Information shown:

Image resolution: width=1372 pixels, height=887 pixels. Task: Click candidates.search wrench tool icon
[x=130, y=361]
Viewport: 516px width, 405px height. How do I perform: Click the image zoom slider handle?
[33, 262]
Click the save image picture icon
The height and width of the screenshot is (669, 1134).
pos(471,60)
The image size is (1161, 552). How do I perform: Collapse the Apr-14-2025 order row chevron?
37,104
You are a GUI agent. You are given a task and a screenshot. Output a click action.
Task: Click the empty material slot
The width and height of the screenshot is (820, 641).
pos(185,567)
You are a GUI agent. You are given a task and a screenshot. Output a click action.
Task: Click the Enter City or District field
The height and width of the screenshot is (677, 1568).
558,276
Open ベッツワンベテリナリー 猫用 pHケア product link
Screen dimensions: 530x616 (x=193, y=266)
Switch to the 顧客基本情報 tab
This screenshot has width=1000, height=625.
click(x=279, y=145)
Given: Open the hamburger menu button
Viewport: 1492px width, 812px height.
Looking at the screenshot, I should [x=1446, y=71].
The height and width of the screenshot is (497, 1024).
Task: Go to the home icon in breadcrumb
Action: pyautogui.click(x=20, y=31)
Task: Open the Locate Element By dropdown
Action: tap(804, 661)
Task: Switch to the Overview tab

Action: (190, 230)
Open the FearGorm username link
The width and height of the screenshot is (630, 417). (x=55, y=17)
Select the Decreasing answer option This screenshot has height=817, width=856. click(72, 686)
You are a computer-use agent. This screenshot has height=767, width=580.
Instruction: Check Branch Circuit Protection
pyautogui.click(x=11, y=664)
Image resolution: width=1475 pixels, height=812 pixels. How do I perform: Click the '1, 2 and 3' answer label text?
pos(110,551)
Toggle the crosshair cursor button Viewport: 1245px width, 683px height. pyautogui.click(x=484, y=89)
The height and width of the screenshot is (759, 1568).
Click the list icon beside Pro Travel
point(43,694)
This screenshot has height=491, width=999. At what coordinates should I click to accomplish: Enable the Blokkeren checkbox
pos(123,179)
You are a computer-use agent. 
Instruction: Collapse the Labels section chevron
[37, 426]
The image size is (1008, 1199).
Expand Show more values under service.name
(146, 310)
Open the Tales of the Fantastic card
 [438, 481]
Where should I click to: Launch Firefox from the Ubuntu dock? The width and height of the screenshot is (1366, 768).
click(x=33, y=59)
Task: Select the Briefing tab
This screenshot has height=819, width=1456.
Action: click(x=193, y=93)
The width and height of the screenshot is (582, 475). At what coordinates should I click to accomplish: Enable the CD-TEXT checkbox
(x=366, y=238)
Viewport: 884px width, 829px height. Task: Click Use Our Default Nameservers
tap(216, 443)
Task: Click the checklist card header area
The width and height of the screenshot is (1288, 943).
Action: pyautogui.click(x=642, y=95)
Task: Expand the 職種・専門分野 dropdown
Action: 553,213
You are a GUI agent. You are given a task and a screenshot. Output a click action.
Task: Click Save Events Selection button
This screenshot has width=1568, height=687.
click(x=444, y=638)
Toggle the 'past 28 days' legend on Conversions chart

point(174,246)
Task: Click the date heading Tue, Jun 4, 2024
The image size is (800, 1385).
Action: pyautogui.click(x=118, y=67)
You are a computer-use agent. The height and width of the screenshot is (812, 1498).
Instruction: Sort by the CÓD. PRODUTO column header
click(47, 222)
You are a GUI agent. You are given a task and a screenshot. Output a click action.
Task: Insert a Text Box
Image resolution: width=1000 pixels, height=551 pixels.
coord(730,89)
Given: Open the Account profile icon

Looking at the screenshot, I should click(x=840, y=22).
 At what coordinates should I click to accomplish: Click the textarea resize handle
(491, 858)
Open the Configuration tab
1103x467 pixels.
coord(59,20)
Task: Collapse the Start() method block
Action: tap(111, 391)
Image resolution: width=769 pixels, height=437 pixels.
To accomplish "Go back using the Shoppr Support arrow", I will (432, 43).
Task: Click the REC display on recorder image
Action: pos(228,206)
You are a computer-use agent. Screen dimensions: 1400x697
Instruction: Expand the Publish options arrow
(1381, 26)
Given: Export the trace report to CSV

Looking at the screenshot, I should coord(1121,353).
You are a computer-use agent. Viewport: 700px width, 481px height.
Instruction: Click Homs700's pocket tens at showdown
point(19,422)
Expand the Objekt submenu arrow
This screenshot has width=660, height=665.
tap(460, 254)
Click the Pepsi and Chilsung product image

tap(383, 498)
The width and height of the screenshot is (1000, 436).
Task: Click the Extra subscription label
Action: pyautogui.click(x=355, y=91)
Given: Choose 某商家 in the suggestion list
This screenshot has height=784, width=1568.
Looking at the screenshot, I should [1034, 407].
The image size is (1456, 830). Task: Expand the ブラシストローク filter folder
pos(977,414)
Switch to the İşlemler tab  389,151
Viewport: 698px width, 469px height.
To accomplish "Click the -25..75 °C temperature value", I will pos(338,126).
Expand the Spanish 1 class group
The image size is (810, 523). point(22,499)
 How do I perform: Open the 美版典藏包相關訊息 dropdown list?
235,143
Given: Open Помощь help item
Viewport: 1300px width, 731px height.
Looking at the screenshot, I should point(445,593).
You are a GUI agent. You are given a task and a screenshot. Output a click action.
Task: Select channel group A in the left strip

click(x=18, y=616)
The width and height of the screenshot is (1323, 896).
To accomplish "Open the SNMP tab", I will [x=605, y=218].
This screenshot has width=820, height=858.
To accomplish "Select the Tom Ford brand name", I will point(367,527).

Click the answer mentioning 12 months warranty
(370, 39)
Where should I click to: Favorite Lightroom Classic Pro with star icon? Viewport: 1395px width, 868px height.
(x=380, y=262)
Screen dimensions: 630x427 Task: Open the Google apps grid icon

Work to be completed:
Change "hamburger menu" to "navigation menu" everywhere in the material above and write out the full material again with nothing else changed.

Complete answer:
Image resolution: width=1372 pixels, height=887 pixels. Task: Click candidates.search wrench tool icon
[x=130, y=361]
Viewport: 516px width, 405px height. How do I perform: Click the image zoom slider handle?
[33, 262]
Click the save image picture icon
The height and width of the screenshot is (669, 1134).
pos(471,60)
The image size is (1161, 552). How do I perform: Collapse the Apr-14-2025 order row chevron?
37,104
You are a GUI agent. You are given a task and a screenshot. Output a click action.
Task: Click the empty material slot
The width and height of the screenshot is (820, 641).
pos(185,567)
You are a GUI agent. You are given a task and a screenshot. Output a click action.
Task: Click the Enter City or District field
The height and width of the screenshot is (677, 1568).
558,276
Open ベッツワンベテリナリー 猫用 pHケア product link
Screen dimensions: 530x616 (x=193, y=266)
Switch to the 顧客基本情報 tab
This screenshot has width=1000, height=625.
click(x=279, y=145)
Given: Open the navigation menu button
Viewport: 1492px width, 812px height.
Looking at the screenshot, I should [x=1446, y=71].
The height and width of the screenshot is (497, 1024).
Task: Go to the home icon in breadcrumb
Action: pyautogui.click(x=20, y=31)
Task: Open the Locate Element By dropdown
Action: tap(804, 661)
Task: Switch to the Overview tab

Action: (190, 230)
Open the FearGorm username link
The width and height of the screenshot is (630, 417). (x=55, y=17)
Select the Decreasing answer option This screenshot has height=817, width=856. click(72, 686)
You are a computer-use agent. This screenshot has height=767, width=580.
Instruction: Check Branch Circuit Protection
pyautogui.click(x=11, y=664)
Image resolution: width=1475 pixels, height=812 pixels. How do I perform: Click the '1, 2 and 3' answer label text?
pos(110,551)
Toggle the crosshair cursor button Viewport: 1245px width, 683px height. pyautogui.click(x=484, y=89)
The height and width of the screenshot is (759, 1568).
Click the list icon beside Pro Travel
point(43,694)
This screenshot has height=491, width=999. At what coordinates should I click to accomplish: Enable the Blokkeren checkbox
pos(123,179)
You are a computer-use agent. 
Instruction: Collapse the Labels section chevron
[37, 426]
The image size is (1008, 1199).
Expand Show more values under service.name
(146, 310)
Open the Tales of the Fantastic card
 [438, 481]
Where should I click to: Launch Firefox from the Ubuntu dock? The width and height of the screenshot is (1366, 768).
click(x=33, y=59)
Task: Select the Briefing tab
This screenshot has height=819, width=1456.
Action: click(x=193, y=93)
The width and height of the screenshot is (582, 475). At what coordinates should I click to accomplish: Enable the CD-TEXT checkbox
(x=366, y=238)
Viewport: 884px width, 829px height. Task: Click Use Our Default Nameservers
tap(216, 443)
Task: Click the checklist card header area
The width and height of the screenshot is (1288, 943).
Action: pyautogui.click(x=642, y=95)
Task: Expand the 職種・専門分野 dropdown
Action: 553,213
You are a GUI agent. You are given a task and a screenshot. Output a click action.
Task: Click Save Events Selection button
This screenshot has width=1568, height=687.
click(x=444, y=638)
Toggle the 'past 28 days' legend on Conversions chart

point(174,246)
Task: Click the date heading Tue, Jun 4, 2024
The image size is (800, 1385).
Action: pyautogui.click(x=118, y=67)
You are a computer-use agent. The height and width of the screenshot is (812, 1498).
Instruction: Sort by the CÓD. PRODUTO column header
click(47, 222)
You are a GUI agent. You are given a task and a screenshot. Output a click action.
Task: Insert a Text Box
Image resolution: width=1000 pixels, height=551 pixels.
coord(730,89)
Given: Open the Account profile icon

Looking at the screenshot, I should click(x=840, y=22).
 At what coordinates should I click to accomplish: Click the textarea resize handle
(491, 858)
Open the Configuration tab
1103x467 pixels.
coord(59,20)
Task: Collapse the Start() method block
Action: tap(111, 391)
Image resolution: width=769 pixels, height=437 pixels.
To accomplish "Go back using the Shoppr Support arrow", I will (432, 43).
Task: Click the REC display on recorder image
Action: pos(228,206)
You are a computer-use agent. Screen dimensions: 1400x697
Instruction: Expand the Publish options arrow
(1381, 26)
Given: Export the trace report to CSV

Looking at the screenshot, I should coord(1121,353).
You are a computer-use agent. Viewport: 700px width, 481px height.
Instruction: Click Homs700's pocket tens at showdown
point(19,422)
Expand the Objekt submenu arrow
This screenshot has width=660, height=665.
tap(460, 254)
Click the Pepsi and Chilsung product image

tap(383, 498)
The width and height of the screenshot is (1000, 436).
Task: Click the Extra subscription label
Action: pyautogui.click(x=355, y=91)
Given: Choose 某商家 in the suggestion list
This screenshot has height=784, width=1568.
Looking at the screenshot, I should [1034, 407].
The image size is (1456, 830). Task: Expand the ブラシストローク filter folder
pos(977,414)
Switch to the İşlemler tab  389,151
Viewport: 698px width, 469px height.
To accomplish "Click the -25..75 °C temperature value", I will pos(338,126).
Expand the Spanish 1 class group
The image size is (810, 523). point(22,499)
 How do I perform: Open the 美版典藏包相關訊息 dropdown list?
235,143
Given: Open Помощь help item
Viewport: 1300px width, 731px height.
Looking at the screenshot, I should point(445,593).
You are a GUI agent. You are given a task and a screenshot. Output a click action.
Task: Select channel group A in the left strip

click(x=18, y=616)
The width and height of the screenshot is (1323, 896).
To accomplish "Open the SNMP tab", I will [x=605, y=218].
This screenshot has width=820, height=858.
To accomplish "Select the Tom Ford brand name", I will point(367,527).

Click the answer mentioning 12 months warranty
(370, 39)
Where should I click to: Favorite Lightroom Classic Pro with star icon? Viewport: 1395px width, 868px height.
(x=380, y=262)
Screen dimensions: 630x427 Task: Open the Google apps grid icon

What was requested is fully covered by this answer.